* **Task to complete**: Beginning with the line that holds "805x536 pixels." in the data below, give again every line through the one that holds "638x531 pixels.", exactly as written.

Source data
• • • • • • •
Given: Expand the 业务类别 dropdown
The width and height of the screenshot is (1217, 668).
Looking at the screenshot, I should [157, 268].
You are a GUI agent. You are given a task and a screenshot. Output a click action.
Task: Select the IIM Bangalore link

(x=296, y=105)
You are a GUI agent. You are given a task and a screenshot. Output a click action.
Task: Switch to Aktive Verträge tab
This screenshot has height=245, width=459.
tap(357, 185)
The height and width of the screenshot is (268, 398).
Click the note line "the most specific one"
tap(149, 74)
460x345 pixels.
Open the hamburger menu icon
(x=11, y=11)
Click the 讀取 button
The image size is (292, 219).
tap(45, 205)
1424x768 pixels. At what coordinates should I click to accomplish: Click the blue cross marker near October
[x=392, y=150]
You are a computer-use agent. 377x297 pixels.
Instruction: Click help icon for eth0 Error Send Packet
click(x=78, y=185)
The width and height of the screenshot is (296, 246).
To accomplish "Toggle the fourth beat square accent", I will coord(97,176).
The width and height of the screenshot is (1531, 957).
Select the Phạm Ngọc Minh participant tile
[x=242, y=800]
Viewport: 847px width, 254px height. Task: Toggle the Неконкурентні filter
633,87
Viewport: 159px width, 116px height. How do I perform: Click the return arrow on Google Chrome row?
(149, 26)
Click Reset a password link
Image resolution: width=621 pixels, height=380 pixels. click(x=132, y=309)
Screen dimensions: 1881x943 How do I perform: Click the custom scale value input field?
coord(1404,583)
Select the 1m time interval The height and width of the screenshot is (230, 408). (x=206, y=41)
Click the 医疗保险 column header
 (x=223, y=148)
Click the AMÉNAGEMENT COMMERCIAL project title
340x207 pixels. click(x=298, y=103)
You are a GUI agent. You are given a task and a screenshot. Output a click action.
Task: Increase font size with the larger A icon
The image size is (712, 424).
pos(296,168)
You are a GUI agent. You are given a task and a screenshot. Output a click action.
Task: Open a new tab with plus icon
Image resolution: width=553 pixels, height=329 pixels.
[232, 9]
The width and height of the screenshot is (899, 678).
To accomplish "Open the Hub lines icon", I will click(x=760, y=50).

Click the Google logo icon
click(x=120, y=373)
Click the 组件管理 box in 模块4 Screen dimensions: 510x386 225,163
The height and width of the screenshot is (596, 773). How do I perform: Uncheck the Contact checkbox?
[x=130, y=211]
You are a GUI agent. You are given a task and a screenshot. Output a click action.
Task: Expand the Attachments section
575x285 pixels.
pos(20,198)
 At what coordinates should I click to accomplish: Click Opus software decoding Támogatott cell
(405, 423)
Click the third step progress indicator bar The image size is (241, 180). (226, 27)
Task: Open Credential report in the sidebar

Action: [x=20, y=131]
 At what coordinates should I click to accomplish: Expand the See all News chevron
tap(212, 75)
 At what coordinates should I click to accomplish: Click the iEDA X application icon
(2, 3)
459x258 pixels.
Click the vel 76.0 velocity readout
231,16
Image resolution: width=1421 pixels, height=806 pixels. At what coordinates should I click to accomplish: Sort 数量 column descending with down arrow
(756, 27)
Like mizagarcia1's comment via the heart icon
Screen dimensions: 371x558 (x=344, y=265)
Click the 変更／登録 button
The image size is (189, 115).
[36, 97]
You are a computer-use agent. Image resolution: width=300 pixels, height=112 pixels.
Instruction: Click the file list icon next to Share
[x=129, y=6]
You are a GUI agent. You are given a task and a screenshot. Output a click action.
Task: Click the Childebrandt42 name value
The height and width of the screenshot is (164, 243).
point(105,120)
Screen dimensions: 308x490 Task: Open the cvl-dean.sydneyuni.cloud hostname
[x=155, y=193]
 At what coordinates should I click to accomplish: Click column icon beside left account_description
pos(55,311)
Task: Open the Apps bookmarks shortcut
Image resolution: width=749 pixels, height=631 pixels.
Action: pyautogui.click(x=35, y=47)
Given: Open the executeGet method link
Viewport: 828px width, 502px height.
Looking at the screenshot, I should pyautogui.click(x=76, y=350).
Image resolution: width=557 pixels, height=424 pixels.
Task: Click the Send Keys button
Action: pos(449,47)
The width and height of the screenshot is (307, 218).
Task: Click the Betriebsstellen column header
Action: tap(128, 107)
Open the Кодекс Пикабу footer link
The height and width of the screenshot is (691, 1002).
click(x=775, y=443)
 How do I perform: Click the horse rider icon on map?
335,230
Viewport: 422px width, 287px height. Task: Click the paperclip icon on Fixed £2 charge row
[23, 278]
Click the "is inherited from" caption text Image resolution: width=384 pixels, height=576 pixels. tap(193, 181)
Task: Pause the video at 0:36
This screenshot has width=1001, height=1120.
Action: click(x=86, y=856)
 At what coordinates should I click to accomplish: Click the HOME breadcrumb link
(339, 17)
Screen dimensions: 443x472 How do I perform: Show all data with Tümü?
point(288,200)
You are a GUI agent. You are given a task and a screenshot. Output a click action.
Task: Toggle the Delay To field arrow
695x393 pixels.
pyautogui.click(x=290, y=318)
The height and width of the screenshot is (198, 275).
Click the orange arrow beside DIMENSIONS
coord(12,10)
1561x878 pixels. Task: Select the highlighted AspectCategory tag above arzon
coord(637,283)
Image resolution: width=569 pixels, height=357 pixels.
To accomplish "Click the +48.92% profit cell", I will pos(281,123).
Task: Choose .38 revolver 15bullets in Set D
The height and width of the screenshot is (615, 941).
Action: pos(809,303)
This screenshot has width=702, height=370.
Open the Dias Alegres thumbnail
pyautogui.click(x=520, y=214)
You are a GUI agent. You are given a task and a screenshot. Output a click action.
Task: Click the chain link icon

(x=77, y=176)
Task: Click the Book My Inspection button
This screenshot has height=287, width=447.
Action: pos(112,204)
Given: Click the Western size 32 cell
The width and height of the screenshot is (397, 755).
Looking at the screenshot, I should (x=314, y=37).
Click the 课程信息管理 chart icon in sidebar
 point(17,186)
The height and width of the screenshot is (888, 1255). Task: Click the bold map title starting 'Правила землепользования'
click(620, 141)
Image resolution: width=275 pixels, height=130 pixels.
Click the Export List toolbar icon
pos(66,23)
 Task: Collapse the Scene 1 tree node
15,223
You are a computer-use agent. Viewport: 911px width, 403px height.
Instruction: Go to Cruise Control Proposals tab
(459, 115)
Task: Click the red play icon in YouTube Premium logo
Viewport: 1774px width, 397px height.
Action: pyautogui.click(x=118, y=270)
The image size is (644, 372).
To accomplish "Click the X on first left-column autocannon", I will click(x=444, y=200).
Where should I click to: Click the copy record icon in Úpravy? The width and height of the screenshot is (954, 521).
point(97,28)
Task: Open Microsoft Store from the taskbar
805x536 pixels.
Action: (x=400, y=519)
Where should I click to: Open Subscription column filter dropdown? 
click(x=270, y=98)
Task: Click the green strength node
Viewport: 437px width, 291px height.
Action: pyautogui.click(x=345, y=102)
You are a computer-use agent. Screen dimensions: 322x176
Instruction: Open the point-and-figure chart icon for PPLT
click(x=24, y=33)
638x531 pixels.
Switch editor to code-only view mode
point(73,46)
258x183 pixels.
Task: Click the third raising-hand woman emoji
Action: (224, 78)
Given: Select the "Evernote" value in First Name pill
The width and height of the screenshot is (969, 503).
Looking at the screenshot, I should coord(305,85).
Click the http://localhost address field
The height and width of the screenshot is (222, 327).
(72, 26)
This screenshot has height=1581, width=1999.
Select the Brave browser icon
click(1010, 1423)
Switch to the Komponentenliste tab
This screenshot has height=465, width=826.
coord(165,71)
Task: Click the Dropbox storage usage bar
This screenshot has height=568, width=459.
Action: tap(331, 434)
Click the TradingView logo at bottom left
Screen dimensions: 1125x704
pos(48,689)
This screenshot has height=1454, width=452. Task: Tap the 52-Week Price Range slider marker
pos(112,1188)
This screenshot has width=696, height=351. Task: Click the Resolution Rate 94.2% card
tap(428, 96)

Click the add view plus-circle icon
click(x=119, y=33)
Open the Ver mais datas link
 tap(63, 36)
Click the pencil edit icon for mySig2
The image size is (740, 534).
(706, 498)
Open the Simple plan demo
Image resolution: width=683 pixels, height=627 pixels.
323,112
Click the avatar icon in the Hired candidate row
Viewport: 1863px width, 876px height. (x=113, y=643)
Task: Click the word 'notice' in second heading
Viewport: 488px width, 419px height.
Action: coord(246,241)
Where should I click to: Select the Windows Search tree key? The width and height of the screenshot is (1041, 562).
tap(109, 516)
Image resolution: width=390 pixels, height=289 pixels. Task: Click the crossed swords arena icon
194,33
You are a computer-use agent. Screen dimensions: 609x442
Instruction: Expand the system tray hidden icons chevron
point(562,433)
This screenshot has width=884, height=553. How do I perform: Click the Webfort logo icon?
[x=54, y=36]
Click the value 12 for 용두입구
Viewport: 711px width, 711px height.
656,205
• • • • • • •
* **Solution**:
805x536 pixels.
Action: (x=400, y=519)
Where should I click to: Open Subscription column filter dropdown? 
click(x=270, y=98)
Task: Click the green strength node
Viewport: 437px width, 291px height.
Action: pyautogui.click(x=345, y=102)
You are a computer-use agent. Screen dimensions: 322x176
Instruction: Open the point-and-figure chart icon for PPLT
click(x=24, y=33)
638x531 pixels.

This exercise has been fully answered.